In a press release, the researchers note that bioengineered skin has become an increasingly important and reliable platform for researchers to test the safety and efficacy of drugs and cosmetics. However, there has been little research comparing its performance to that of traditional manually produced models.
In the study, the researchers compared the conventional mimetic model based on manual pipetting with extrusion bioprinting, which “allows the in vitro reconstruction of a more relevant and representative model of human skin”, according to the authors of the article.
“Calling the model ‘artificial skin’ makes it sound synthetic, but actually it’s human tissue that closely resembles natural skin and is very suitable for safety and efficacy testing of bioactive compounds,” said Silvya Stuchi Maria-Engler, PhD, in the release. Dr. Maria-Engler is a professor and researcher at the University of São Paulo’s School of Pharmaceutical Sciences (FCF-USP) Department of Clinical and Toxicological Analysis, in Brazil.
The research team used quality control and performance assessment standards established by international institutions such as the Organization for Economic Cooperation and Development (OECD) as validation criteria for the skin model.

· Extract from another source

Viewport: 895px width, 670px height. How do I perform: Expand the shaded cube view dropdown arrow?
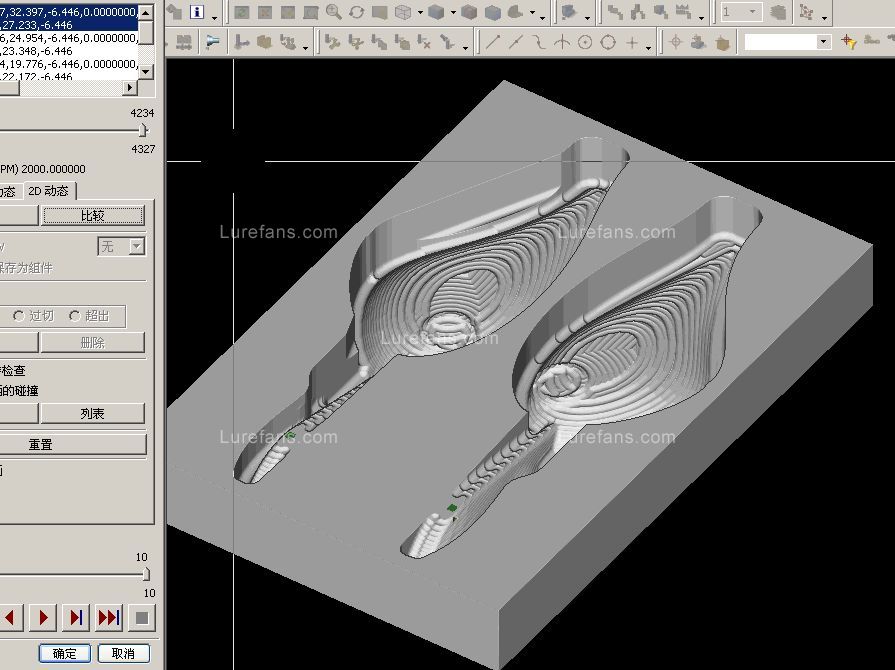453,15
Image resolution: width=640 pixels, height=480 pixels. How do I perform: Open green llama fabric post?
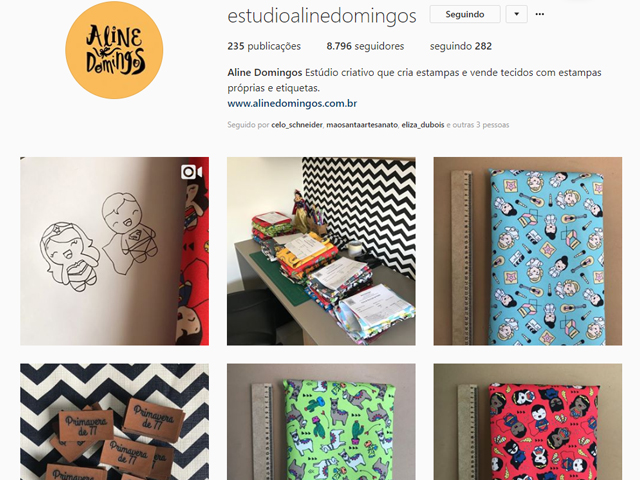point(321,422)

“The first was tissue morphology, which should be representative of human skin in vivo, with a stratified epidermis containing four layers: stratum basale, spinosum, granulosum, and corneum. This means that in vitro reconstructed skin has the same functions as natural skin, which contains a selective barrier against the external medium for protection against chemical stressors [pollutants and topically applied products] and physical stressors [sunlight], while also retaining water,” said Denisse Esther Mallaupoma Camarena, PhD, co-first author of the article and a postdoctoral fellow at FCF-USP.

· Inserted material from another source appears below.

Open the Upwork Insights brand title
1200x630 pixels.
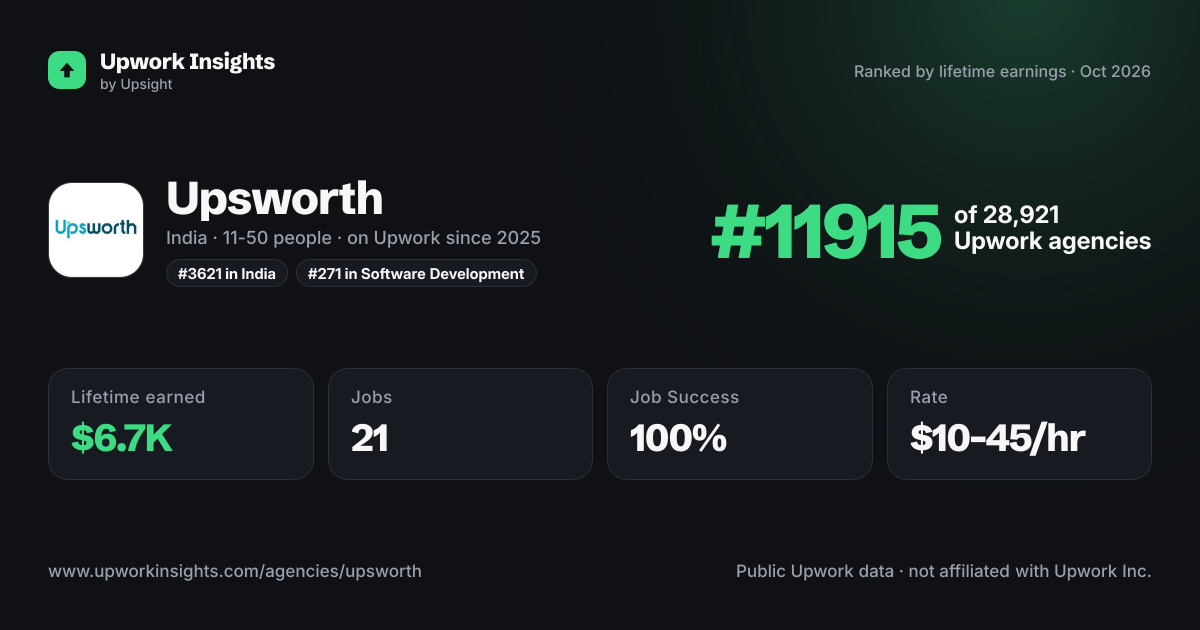(187, 61)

The next step was to assess the performance of the bioprinted skin as a barrier. To test this function, the researchers exposed the model to sodium dodecyl sulfate (SDS), a detergent that causes skin irritation, at different concentrations for 18 hours.
The last validation test involved topical application of reference irritants and non-irritants. From this last test the investigators found that the histology and cytoarchitecture of both in vitro reconstructed skin models to be consistent with internationally validated epidermic models. The quality of the bioprinted skin was as good as that of the manually reconstructed skin. Both responded equally well to irritants and distinguished between these and non-irritants.
“These findings prove that our bioprinted skin can be used instead of the Draize test, an acute toxicity test that applies the substance directly to rabbit skin. Besides the avoidance of animal testing, it’s less subject to human error and variability in the responses obtained by the cosmetics industry,” said Julia de Toledo Bagatin, first author of the article and a PhD candidate at FCF-USP.
The authors caution that even though their results suggest that bioprinted skin can be used as a platform to test irritation in the laboratory, there is still a need for caution in using bioprinters.
“[Bioprinters] produce mimetic tissue by cell dispersion using a needle or conical nozzle, and depending on the system chosen, there may be cellular response alterations in the in vitro irritation test,” Dr. Maria-Engler said. “Bioprinting is now being used in many fields, so it’s extremely important to acknowledge that the dispersion system chosen can damage the reliability of the tests by leading to altered responses, such as increased inflammation.”
The researchers plan to bioprint more complex models comprising epidermis, dermis, and hypodermis with representative human skin cells, according to the release. They suggest this will help the model more closely mimic real skin and produce more biologically relevant responses in safety and efficacy testing of products for topical use.